The actual reel and rope would weigh about 50–60 lb and was officially made part of the surf lifesaving community on Sunday 24 March 1906. The reel then was used in the British Isles shortly after being invented.

This large reel was redesigned to the modern design by members of the Tamarama Surf Life Saving Club in 1908 and has remained fundamentally unchanged to the current day. Utilising an 8mm cotton line coated in beeswax and an attached belt/harness the Tamarama model was readily portable and able to be carried to rescues with the floating line negating many of the issues of the heavy line of its predecessor.

One of the last places to accept the reel was Cairns in 1925. The reel was used up to 1993 as a primary rescue method until the early 1980s from which time its use declined as rescue boards and inflatable rescue boats offered greater ease and speed in surf conditions. The Surf Life Saving Reel continues to be used today in a number of surf lifesaving competition events, notably Rescue and Resuscitation and March Past.

Anecdotally, the first person to be rescued at Bondi using the reel was the famous aviator Charles Kingsford Smith.

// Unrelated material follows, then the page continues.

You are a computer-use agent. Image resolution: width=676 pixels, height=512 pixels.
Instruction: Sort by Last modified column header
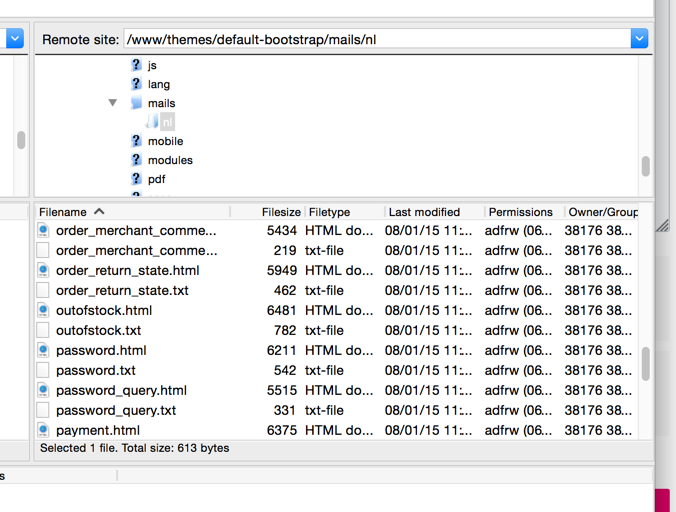coord(424,212)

The surf lifesaving reel was especially useful during the disaster on 6 February 1938. This day at Bondi was given the name Black Sunday after the events that took place on that day. On this day a series of freak waves hit the beach and washed about 300 bathers into rough surf conditions where most required assistance. 80 surf life savers equipped with 8 reels saved all but 4 swimmers that died before reaching shore. These were the first surf related deaths ever on Bondi beach.
Surf Lifesaving reels are still used today at carnivals in the March Past events. In this one team from each club marches as a team of 12 carrying the reel and their club's flag around a course to bag pipes. This is pretty much the only use of the reel today.